• Records from a collection:
>>>>

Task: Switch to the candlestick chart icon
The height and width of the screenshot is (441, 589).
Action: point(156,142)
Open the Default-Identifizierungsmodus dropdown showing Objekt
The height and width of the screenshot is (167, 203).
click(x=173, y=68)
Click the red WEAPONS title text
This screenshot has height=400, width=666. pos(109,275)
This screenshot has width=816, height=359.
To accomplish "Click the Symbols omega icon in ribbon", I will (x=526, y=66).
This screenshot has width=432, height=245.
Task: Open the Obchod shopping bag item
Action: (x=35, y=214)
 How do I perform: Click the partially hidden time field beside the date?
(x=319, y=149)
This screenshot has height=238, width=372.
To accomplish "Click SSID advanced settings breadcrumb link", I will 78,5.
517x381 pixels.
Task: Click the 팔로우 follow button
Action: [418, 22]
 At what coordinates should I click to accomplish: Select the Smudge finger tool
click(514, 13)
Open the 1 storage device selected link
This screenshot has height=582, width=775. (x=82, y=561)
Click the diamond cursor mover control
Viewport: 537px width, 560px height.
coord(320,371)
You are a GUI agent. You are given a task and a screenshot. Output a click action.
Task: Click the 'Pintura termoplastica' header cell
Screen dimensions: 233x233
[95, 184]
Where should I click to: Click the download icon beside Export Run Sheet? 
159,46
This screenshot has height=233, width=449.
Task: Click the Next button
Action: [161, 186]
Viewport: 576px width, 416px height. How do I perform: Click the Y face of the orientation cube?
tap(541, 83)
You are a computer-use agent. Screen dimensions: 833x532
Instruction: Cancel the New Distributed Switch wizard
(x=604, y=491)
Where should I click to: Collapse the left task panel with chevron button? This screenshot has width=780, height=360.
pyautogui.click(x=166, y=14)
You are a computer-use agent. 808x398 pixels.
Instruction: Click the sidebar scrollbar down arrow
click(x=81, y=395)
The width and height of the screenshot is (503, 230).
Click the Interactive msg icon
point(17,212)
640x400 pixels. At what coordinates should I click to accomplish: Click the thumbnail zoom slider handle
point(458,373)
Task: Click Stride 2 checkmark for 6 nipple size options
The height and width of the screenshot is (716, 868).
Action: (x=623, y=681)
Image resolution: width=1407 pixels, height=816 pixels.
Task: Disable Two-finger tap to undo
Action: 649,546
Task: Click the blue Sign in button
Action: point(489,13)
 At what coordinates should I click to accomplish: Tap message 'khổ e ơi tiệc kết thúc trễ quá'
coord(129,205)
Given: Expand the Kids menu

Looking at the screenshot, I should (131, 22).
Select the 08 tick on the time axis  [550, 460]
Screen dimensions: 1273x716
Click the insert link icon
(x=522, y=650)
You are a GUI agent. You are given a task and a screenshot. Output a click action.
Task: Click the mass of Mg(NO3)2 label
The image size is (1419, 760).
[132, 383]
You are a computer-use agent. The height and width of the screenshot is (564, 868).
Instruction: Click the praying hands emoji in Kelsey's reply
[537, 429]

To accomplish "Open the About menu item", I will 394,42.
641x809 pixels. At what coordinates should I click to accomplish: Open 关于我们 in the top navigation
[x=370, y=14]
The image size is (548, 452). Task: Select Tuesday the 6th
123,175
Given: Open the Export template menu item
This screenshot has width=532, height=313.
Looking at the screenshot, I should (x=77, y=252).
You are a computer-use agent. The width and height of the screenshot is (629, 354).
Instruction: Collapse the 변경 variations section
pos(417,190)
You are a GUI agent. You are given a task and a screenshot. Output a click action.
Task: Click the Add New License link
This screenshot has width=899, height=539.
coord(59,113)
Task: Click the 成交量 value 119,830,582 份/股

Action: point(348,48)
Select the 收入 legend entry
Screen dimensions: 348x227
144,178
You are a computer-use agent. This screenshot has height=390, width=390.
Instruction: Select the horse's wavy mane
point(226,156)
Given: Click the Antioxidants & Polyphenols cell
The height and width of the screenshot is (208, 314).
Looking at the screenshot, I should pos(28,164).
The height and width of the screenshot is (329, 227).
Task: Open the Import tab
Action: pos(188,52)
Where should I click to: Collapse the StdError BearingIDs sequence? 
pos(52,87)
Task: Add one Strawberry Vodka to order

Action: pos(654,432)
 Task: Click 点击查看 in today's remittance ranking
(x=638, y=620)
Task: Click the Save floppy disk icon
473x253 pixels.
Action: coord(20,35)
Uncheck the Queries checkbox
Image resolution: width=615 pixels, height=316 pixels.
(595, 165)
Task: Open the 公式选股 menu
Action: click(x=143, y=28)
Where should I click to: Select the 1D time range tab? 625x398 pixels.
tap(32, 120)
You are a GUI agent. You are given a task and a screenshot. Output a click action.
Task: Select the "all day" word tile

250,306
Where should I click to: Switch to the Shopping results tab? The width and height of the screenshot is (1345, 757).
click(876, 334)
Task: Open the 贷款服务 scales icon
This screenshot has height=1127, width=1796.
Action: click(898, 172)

<<<<

• PROBLEM TO SOLVE: From the records above, pull every line that has the string "computer" and copy it.

• SOLUTION FOR THIS EXERCISE:
You are a computer-use agent. Screen dimensions: 833x532
You are a computer-use agent. 808x398 pixels.
You are a computer-use agent. The height and width of the screenshot is (564, 868).
You are a computer-use agent. The width and height of the screenshot is (629, 354).
You are a computer-use agent. This screenshot has height=390, width=390.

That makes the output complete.